I think the main issue is treating LLM as a unrestrained black box, there's a reason nobody outside tech trust so blindly on LLMs.

The only way to make LLMs useful for now is to restrain their hallucinations as much as possible with evals, and these evals need to be very clear about what are the goal you're optimizing for.

See karpathy's work on the autoresearch agent and how it carry experiments, it might be useful for what you're doing.

8 comments

mtrovo

riffraff 7 hours ago

> there's a reason nobody outside tech trust so blindly on LLMs.

Man, I wish this was true. I know a bunch of non tech people who just trusts random shit that chatgpt made up.

I had an architect tell me "ask chatgpt" when I asked her the difference between two industrial standard measures :)

We had politicians share LLM crap, researchers doing papers with hallucinated citations..

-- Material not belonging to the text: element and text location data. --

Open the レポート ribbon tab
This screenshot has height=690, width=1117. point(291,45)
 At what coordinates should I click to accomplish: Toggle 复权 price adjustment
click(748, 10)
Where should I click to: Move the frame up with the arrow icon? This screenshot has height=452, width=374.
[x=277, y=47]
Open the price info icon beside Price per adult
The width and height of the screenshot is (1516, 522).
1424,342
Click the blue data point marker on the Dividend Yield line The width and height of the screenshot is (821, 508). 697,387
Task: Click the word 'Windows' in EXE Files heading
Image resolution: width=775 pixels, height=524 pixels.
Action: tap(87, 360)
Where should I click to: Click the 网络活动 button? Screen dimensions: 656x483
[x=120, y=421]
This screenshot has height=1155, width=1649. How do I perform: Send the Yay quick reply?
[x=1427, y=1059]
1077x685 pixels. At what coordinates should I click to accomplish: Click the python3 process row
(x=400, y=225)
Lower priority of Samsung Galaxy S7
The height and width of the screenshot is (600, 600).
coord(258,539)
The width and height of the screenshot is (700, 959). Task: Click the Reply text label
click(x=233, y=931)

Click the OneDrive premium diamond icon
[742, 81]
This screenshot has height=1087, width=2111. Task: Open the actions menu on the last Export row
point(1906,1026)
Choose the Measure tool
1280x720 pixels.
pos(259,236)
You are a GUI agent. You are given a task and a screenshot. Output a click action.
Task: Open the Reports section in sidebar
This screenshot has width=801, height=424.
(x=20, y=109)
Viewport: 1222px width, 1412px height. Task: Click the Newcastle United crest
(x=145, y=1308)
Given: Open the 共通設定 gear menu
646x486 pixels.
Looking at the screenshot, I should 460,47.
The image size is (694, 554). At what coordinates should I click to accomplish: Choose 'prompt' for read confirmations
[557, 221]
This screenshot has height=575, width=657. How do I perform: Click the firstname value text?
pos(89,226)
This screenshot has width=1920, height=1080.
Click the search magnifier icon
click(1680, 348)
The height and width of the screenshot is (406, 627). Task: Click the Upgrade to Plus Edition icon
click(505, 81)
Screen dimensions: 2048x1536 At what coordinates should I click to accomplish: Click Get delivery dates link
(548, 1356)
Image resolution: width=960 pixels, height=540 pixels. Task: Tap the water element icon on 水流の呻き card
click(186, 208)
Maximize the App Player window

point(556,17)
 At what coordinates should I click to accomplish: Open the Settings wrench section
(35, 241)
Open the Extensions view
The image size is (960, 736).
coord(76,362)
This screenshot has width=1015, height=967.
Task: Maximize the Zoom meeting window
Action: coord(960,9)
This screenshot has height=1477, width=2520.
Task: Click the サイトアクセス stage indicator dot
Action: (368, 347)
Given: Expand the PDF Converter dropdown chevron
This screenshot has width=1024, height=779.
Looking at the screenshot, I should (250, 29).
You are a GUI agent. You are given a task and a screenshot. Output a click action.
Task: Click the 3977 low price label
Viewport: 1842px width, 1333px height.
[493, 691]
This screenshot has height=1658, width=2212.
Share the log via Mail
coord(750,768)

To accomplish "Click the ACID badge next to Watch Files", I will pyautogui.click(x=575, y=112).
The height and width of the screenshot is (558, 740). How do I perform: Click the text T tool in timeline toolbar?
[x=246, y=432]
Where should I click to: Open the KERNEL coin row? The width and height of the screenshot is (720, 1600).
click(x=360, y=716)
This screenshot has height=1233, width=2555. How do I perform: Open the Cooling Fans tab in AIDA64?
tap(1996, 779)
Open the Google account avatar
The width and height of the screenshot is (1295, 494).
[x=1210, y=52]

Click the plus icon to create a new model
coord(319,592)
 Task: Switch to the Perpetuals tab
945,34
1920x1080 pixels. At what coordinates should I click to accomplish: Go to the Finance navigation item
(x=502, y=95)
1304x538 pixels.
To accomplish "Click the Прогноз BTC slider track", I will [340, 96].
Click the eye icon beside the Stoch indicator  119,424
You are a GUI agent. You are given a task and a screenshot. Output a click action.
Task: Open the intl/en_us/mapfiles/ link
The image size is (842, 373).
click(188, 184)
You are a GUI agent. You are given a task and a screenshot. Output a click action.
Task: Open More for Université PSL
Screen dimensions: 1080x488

It's not just tech people.

withinboredom 5 hours ago
We were working on translations for Arabic and in the spec it said to use "Arabic numerals" for numbers. Our PM said that "according to ChatGPT that means we need to use Arabic script numbers, not Arabic numerals".
It took a lot of back-and-forths with her to convince her that the numbers she uses every day are "Arabic numerals". Even the author of the spec could barely convince her -- it took a meeting with the Arabic translators (several different ones) to finally do it. Think about that for a minute. People won't believe subject matter experts over an LLM.
We're cooked.
- ThrowawayR2 34 minutes ago
  
  Kind of a tangent but that did make me curious about how numbers are written in Arabic: https://en.wikipedia.org/wiki/Eastern_Arabic_numerals
- tstenner 3 hours ago
  
  The architect should have required Hindu numbers. Same result, but even more confusion.
- dvfjsdhgfv 3 hours ago
  
  Man this is maddening.
roncesvalles 4 hours ago

And the worst part is, these people don't even use the flagship thinking models, they use the default fast ones.

closewith 4 hours ago

In my experience, people outside of tech have nearly limitless faith in AI, to the point that when it clashes with traditional sources of truth, people start to question them rather than the LLM.